Requirement 1 - In the passage on insects in Africa, who has often done the work of collecting insects for food?
Requirement 2 - Repeat the section of the passage on insects in Africa that begins with the words containing "Within Southern Africa" and ends with "harvesting and sustainability.".
____ Extract to read
Various cultures throughout Africa utilize insects for many things and have developed unique interactions with insects: as food sources, for sale or trade in markets, or for use in traditional practices and rituals, as ethnomedicine or as part of their traditional ecological knowledge. As food, also known as entomophagy, a variety of insects are collected as part of a protein rich source of nutrition for marginal communities. Entomophagy had been part of traditional culture throughout Africa, though this activity has been diminishing gradually with the influx of Western culture and market economies. Often the collection of insects for food has been the activity of children, both male and female.

Within Southern Africa different communities have established practices for regulating and maintaining their insect harvests. Some groups, through taboos, ritual, and hierarchical organizational structures acting as regulating bodies, have maintained their traditional practice for centuries. They monitor the development of certain caterpillar species' life cycles to ensure proper time frame for harvesting and sustainability.

Understanding the diversity of relationships to nature is a crucial aspect of fully grasping and contending with the challenges of modernity and ecology. According to the Food and Agriculture Organization of the United Nations report from January 2012, it has been recommended that insects be utilized both for human consumption as well as for animal feed. However, as the climate changes many agencies are reporting on the risk of the decline in insect populations within the larger ongoing phenomenon of biodiversity loss and how it may affect the world's ecology.

==Blouberg, Limpopo==

Maize is a staple crop of Blouberg, Limpopo. Yet due to the processing methods of removing the germ and pericarp, maize is a poor source of protein which often requires supplementation. Within the Blouberg Region, Limpopo, there are some 30 species of insect which are considered edible, and of those, the caterpillar Hemijana variegata Rothschild (Lepidoptera: Eupterotidae) is considered a delicacy while being nutritionally sound. Depending on how it is prepared, the nutritional values of protein, carbohydrate, fat, and essential vitamins varies. According to B.A. Egan et al. (2014) the fortification of staple cereals with insects would positively affect the protein content of the community's diet, and should be promoted as a healthy alternative to beef.
________
____ Dataset records
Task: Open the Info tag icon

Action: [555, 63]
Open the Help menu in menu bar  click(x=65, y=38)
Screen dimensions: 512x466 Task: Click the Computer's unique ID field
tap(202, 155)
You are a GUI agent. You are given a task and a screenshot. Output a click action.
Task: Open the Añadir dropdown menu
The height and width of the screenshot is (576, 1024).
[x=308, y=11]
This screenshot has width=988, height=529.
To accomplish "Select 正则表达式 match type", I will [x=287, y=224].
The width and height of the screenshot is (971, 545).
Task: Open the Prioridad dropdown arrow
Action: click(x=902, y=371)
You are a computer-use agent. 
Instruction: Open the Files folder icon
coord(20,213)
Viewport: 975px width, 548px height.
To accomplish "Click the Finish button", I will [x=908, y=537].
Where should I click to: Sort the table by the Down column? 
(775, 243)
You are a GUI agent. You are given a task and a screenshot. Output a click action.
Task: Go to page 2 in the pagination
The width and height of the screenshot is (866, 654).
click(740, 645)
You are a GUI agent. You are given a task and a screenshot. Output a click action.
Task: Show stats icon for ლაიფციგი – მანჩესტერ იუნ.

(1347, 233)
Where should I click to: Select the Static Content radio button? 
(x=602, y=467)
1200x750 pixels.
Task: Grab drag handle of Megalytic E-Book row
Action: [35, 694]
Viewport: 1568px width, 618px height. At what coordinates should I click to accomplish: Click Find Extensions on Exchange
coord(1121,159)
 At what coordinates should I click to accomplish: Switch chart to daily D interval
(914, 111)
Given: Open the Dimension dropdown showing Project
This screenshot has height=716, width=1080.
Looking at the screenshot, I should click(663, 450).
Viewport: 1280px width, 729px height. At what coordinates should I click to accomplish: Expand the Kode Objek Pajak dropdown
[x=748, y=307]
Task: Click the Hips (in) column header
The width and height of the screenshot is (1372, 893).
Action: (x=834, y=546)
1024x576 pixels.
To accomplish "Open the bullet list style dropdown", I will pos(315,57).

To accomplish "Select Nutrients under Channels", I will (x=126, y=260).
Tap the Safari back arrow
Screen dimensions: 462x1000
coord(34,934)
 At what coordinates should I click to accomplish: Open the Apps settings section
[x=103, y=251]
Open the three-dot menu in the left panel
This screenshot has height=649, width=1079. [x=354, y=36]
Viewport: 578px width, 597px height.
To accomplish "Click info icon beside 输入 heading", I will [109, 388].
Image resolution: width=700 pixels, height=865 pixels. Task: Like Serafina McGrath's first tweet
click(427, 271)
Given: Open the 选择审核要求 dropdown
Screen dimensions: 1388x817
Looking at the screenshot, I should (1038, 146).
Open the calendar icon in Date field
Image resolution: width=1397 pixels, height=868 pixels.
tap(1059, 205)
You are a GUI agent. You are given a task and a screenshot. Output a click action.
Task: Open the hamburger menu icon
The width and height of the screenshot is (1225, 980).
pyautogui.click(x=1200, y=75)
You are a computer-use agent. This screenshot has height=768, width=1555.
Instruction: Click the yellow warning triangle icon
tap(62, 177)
________
Exercise result 1 - Children, both male and female.

Exercise result 2 -
Within Southern Africa different communities have established practices for regulating and maintaining their insect harvests. Some groups, through taboos, ritual, and hierarchical organizational structures acting as regulating bodies, have maintained their traditional practice for centuries. They monitor the development of certain caterpillar species' life cycles to ensure proper time frame for harvesting and sustainability.